====== Input records

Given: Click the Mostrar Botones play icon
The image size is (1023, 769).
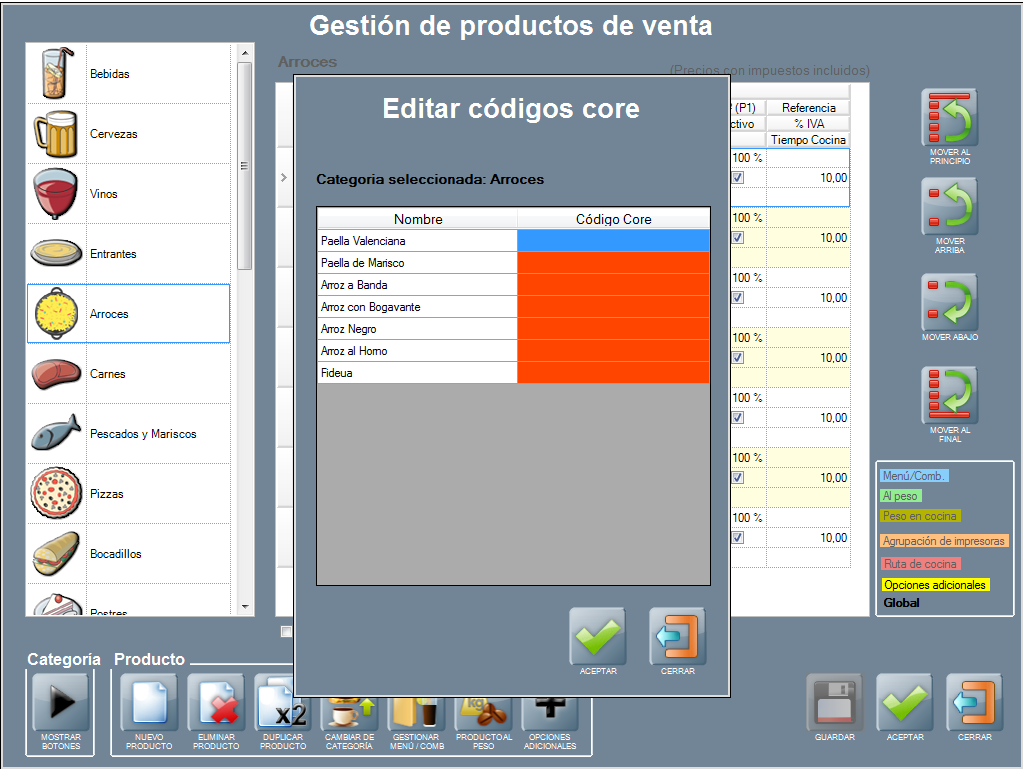Looking at the screenshot, I should click(61, 702).
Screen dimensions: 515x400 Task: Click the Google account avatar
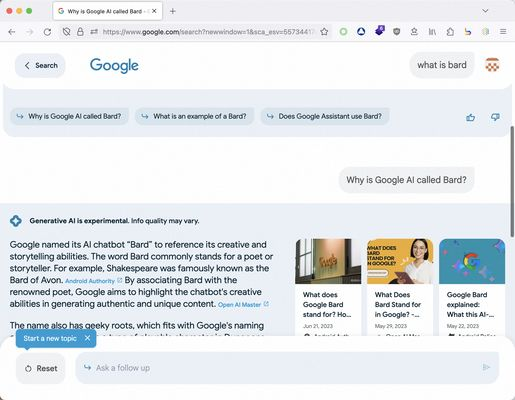coord(492,65)
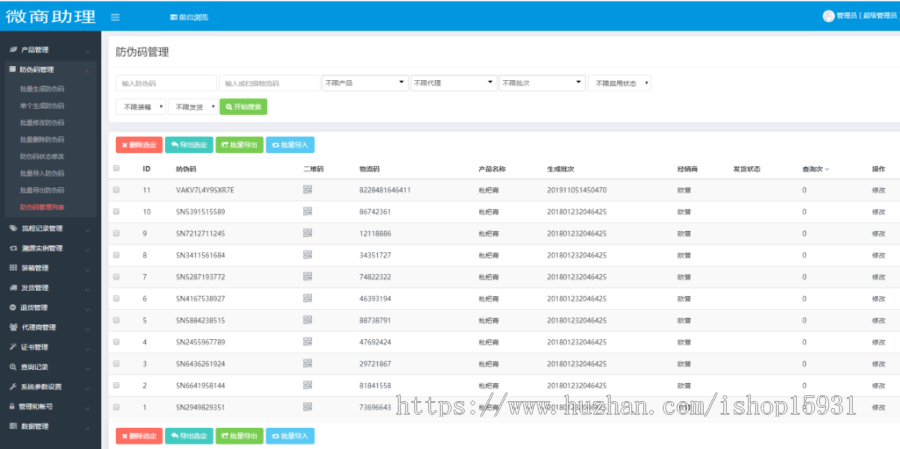Image resolution: width=900 pixels, height=449 pixels.
Task: Open 批量生成防伪码 in the sidebar submenu
Action: [x=42, y=89]
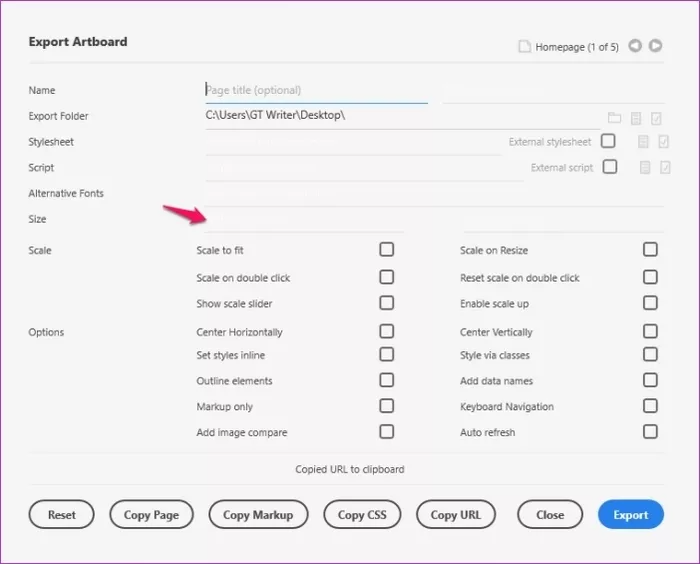Screen dimensions: 700x564
Task: Click the document icon in Stylesheet row
Action: [x=644, y=142]
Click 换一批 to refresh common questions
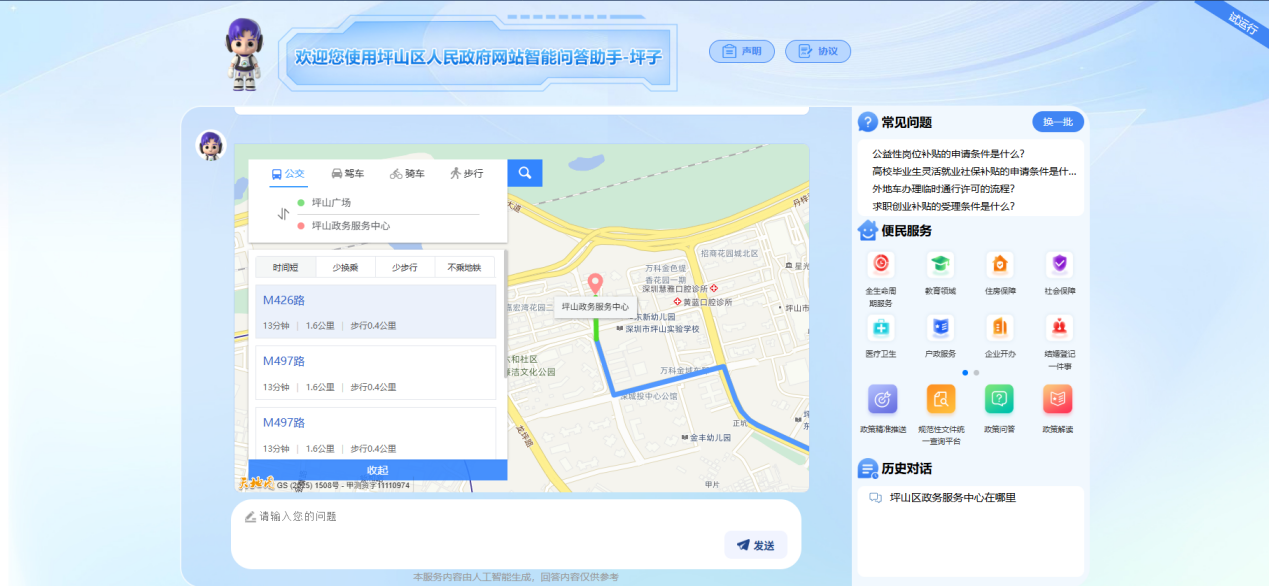The width and height of the screenshot is (1269, 586). click(1057, 122)
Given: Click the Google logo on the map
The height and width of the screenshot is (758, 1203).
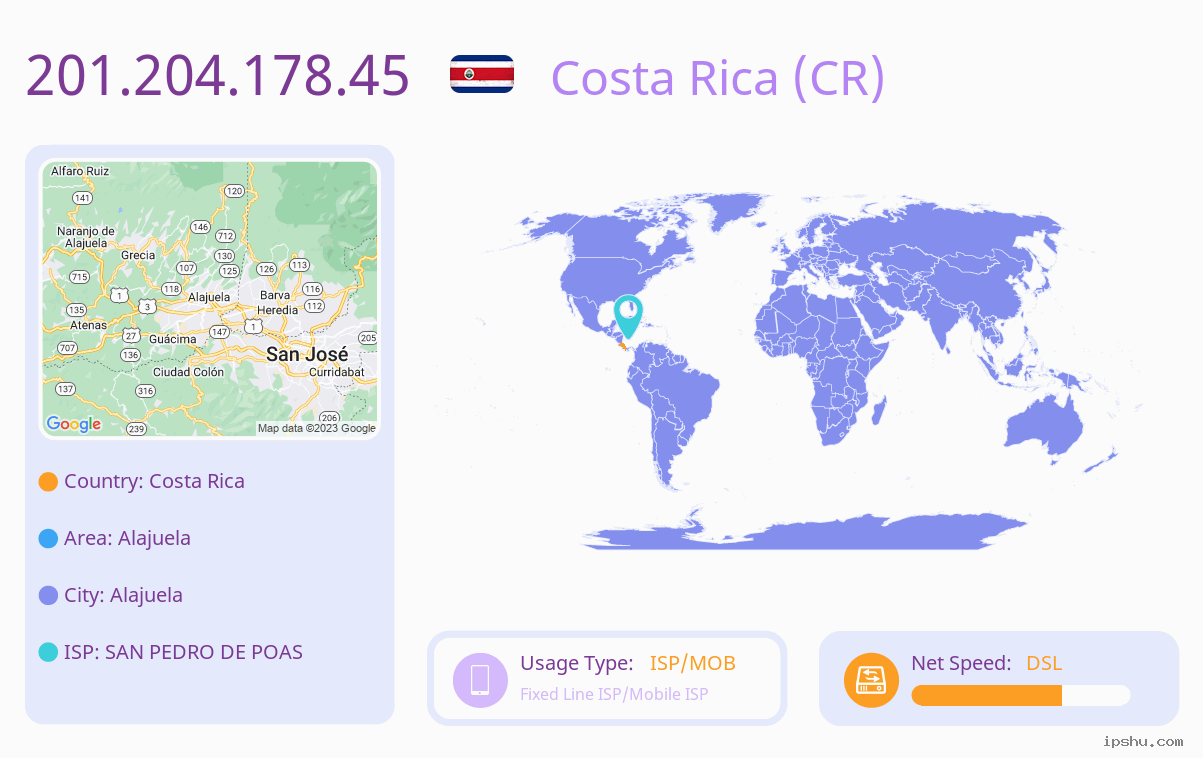Looking at the screenshot, I should [74, 424].
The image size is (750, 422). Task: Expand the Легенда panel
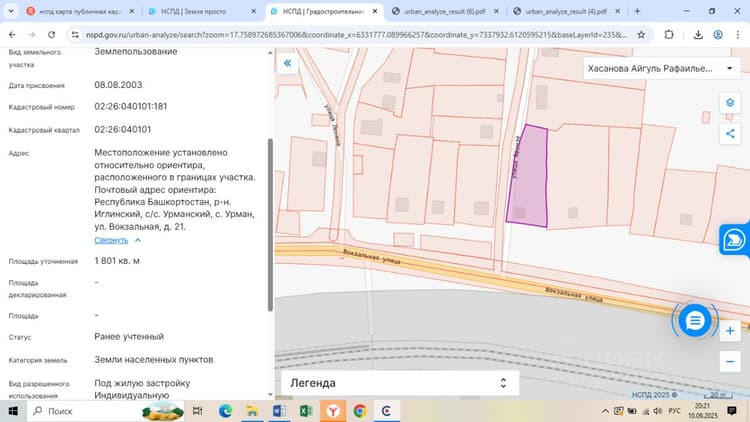click(x=399, y=383)
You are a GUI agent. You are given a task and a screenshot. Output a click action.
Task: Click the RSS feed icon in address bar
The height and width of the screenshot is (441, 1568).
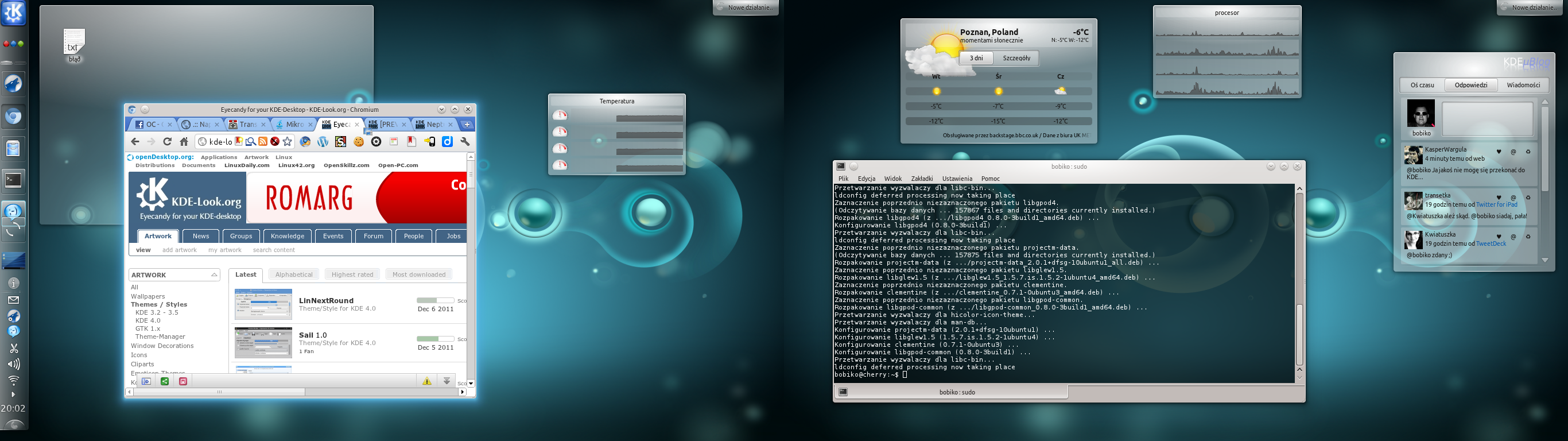click(262, 142)
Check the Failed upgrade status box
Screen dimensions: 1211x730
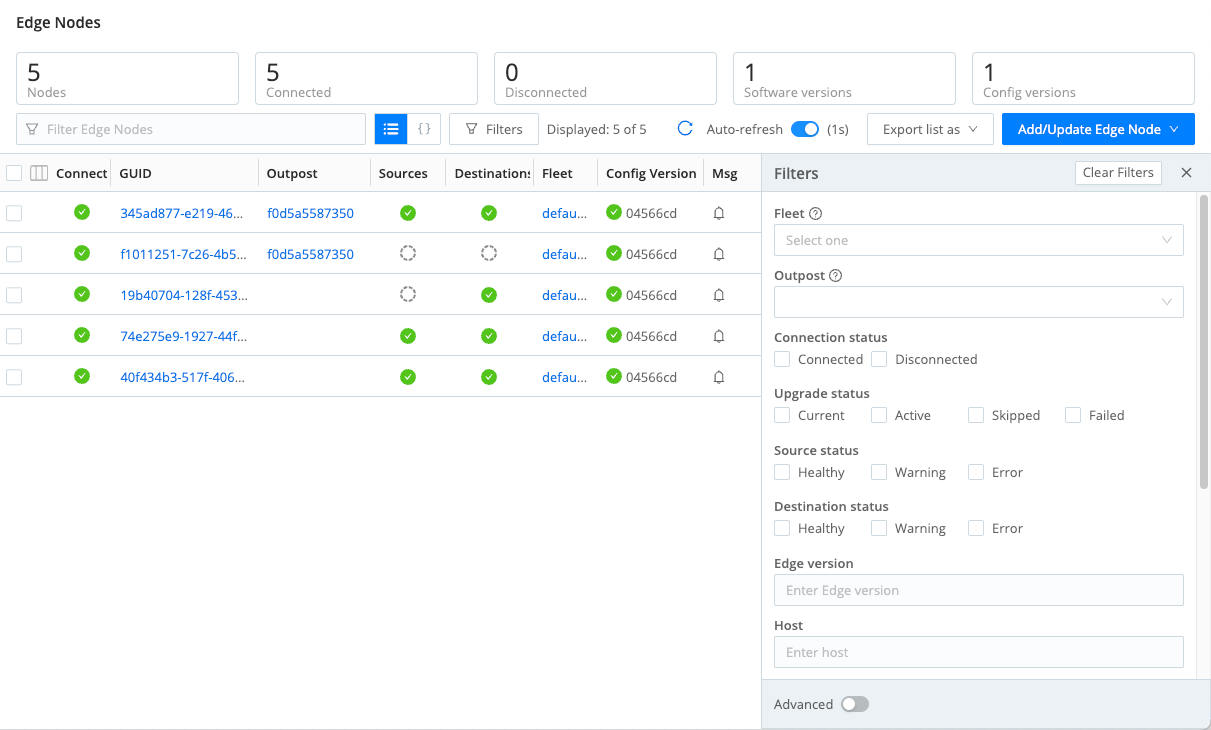pyautogui.click(x=1073, y=415)
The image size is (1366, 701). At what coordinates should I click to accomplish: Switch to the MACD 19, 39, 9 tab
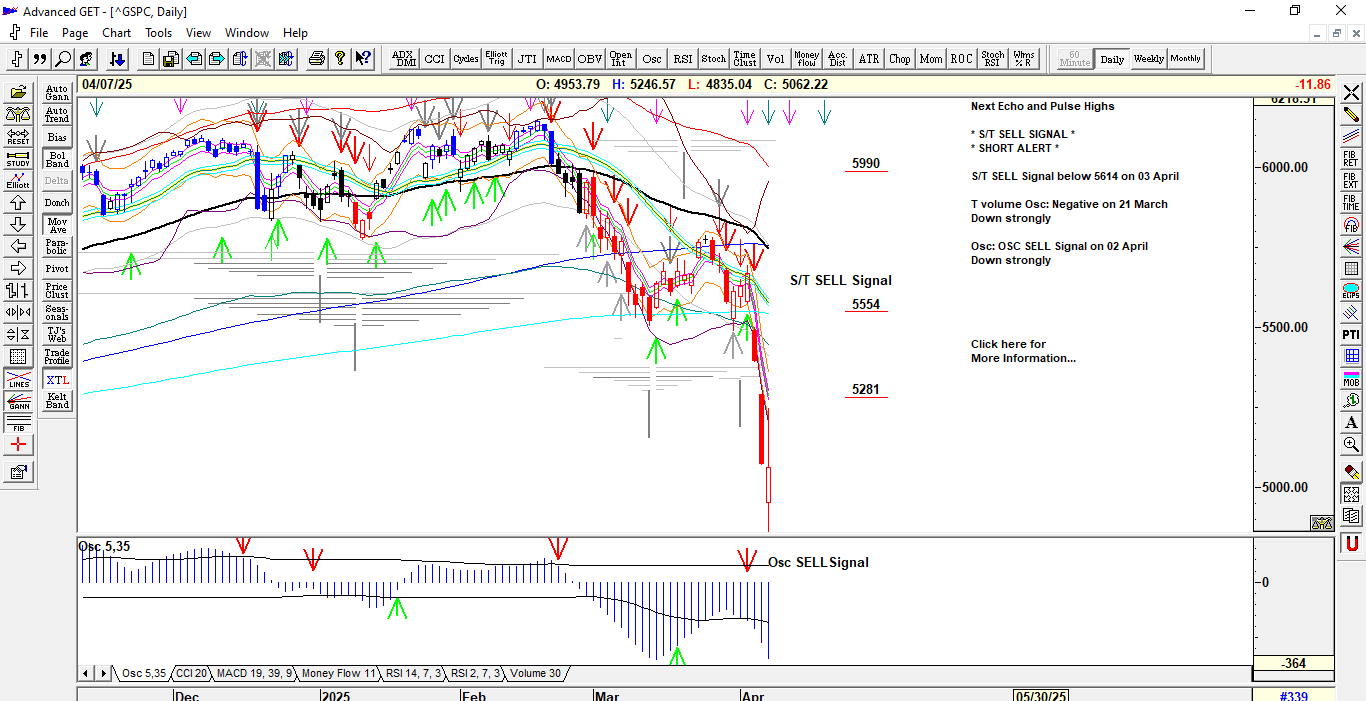pos(254,674)
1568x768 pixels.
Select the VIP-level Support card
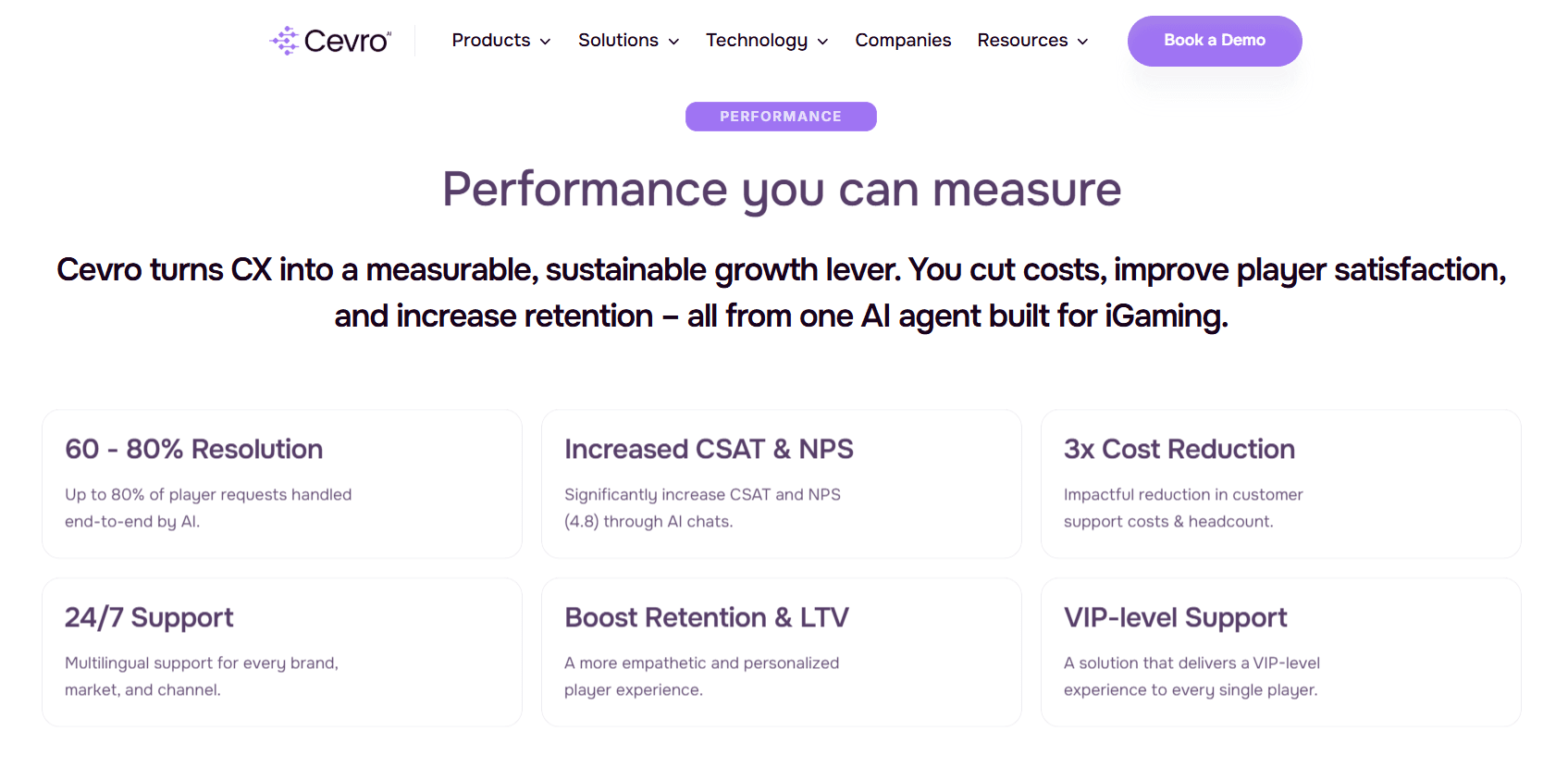pos(1281,652)
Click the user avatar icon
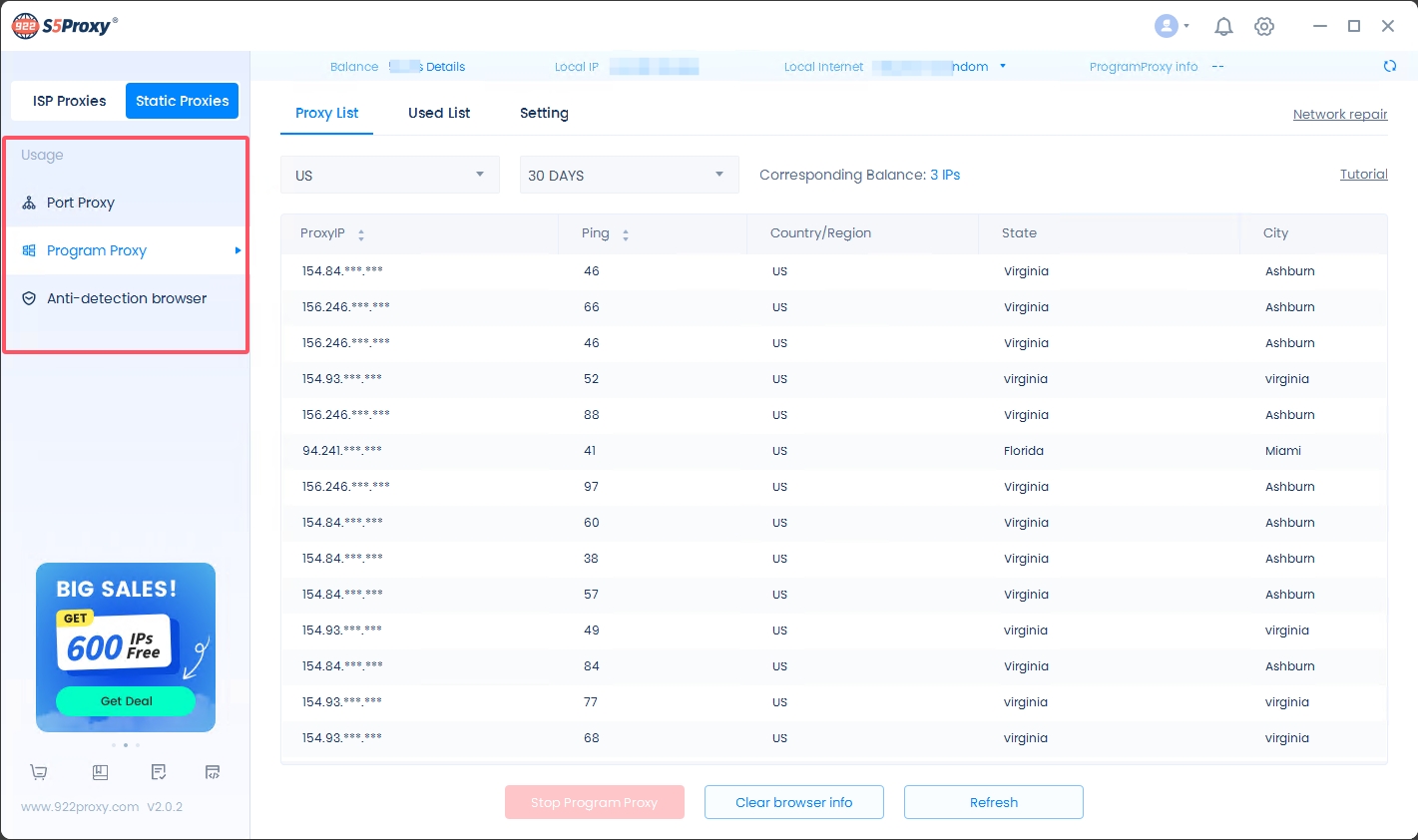1418x840 pixels. point(1166,27)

============

Task goal: A word-for-word retyping of every record is required, without the pictures.

Response:
Given: Click the Mostrar Botones play icon
The image size is (1023, 769).
Looking at the screenshot, I should click(61, 702).
Screen dimensions: 515x400 Task: Click the Google account avatar
coord(492,65)
Image resolution: width=900 pixels, height=449 pixels.
Task: Open 批量生成防伪码 in the sidebar submenu
Action: [x=42, y=89]
Screen dimensions: 700x564
Task: Click the document icon in Stylesheet row
Action: [x=644, y=142]
Click 换一批 to refresh common questions
The width and height of the screenshot is (1269, 586). click(1057, 122)
Given: Click the Google logo on the map
The height and width of the screenshot is (758, 1203).
Looking at the screenshot, I should [74, 424].
The image size is (750, 422). Task: Expand the Легенда panel
click(x=399, y=383)
You are a GUI agent. You are given a task and a screenshot. Output a click action.
Task: Click the RSS feed icon in address bar
The height and width of the screenshot is (441, 1568).
click(262, 142)
Check the Failed upgrade status box
Screen dimensions: 1211x730
pyautogui.click(x=1073, y=415)
The image size is (1366, 701). At what coordinates should I click to accomplish: Switch to the MACD 19, 39, 9 tab
pos(254,674)
1568x768 pixels.
Select the VIP-level Support card
pos(1281,652)
Click the user avatar icon
1418x840 pixels. point(1166,27)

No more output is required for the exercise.